Deg. Saya melirik dokter tersebut. Ia mengambil jarum suntik dan menyedot cairan dari sebuah botol kecil.
 “Mas kamu ini sudah keracunan masih ngenyang. Cara satu-satunya disuntik biar cepat berhenti darahnya,”

Saya takut jarum suntik. Sumpah, saya takut. Ketika SD seorang dokter pernah menyuntik dan jarumnya sampai melengkung. Sebabnya ketika jarum itu masuk di pantat, saya mengejan. Akibatnya jarum suntik itu melengkung sehingga ketika dicabut justru muncrat keluar cairannya.

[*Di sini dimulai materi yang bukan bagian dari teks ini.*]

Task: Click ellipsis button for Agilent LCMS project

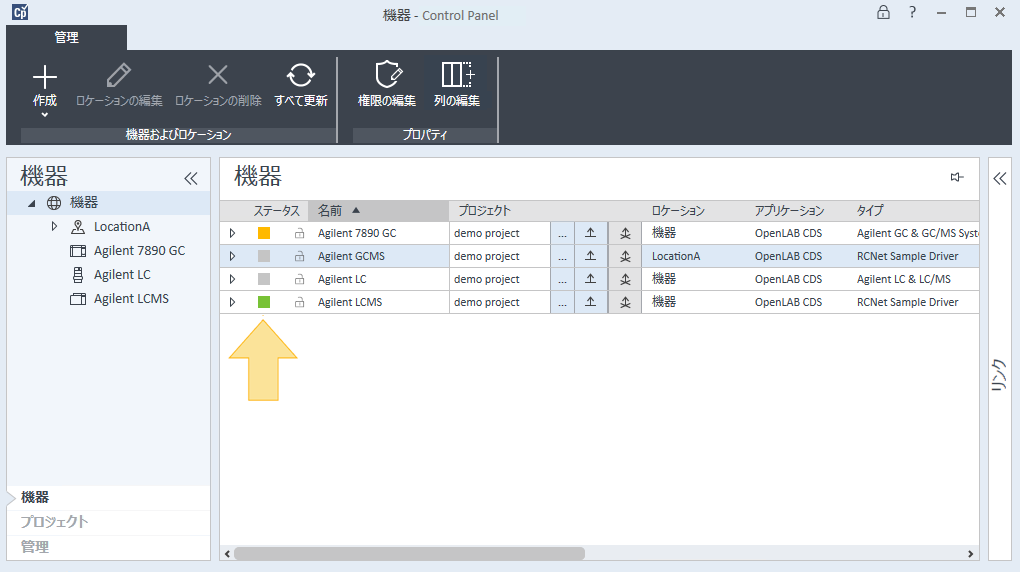Action: coord(562,302)
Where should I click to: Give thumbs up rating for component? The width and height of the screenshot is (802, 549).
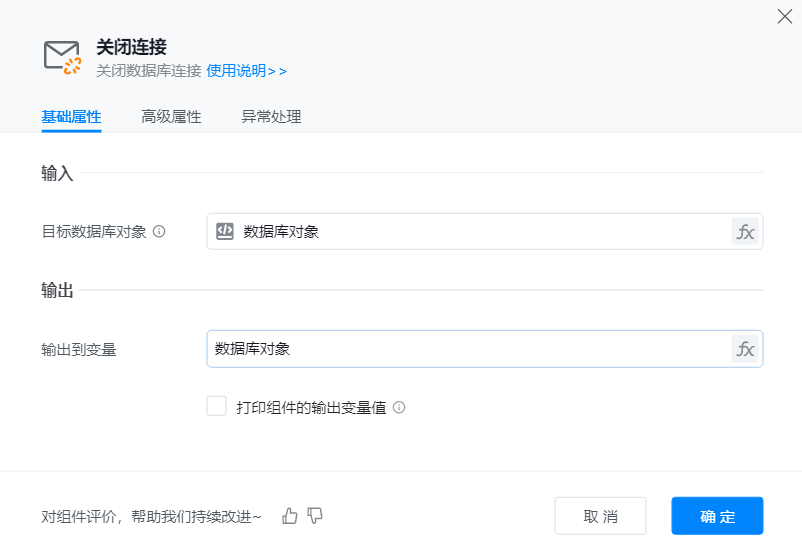290,516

Saya memejamkan mata. Membayangkan hal lain untuk mengalihkan pikiran bahwa saya akan disuntik.
“Udah mas, celananya dinaikan lagi,”
“Udah dok?”
“Sudah”
Weeeh...ternyata tidak terasa pas disuntik.
“Ini obatnya, jangan diulangi lagi mas. Untung langsung dibawa kesini. Bahaya, kalau ndak kuat pembuluh darahmu bisa pecah semua.”

Tuh dengerin, jangan mencampur adukan produk modern dan tradisional dengan serampangan. Mending pilih salah satu atau tunggu sampai beberapa jam, nanti keracunan.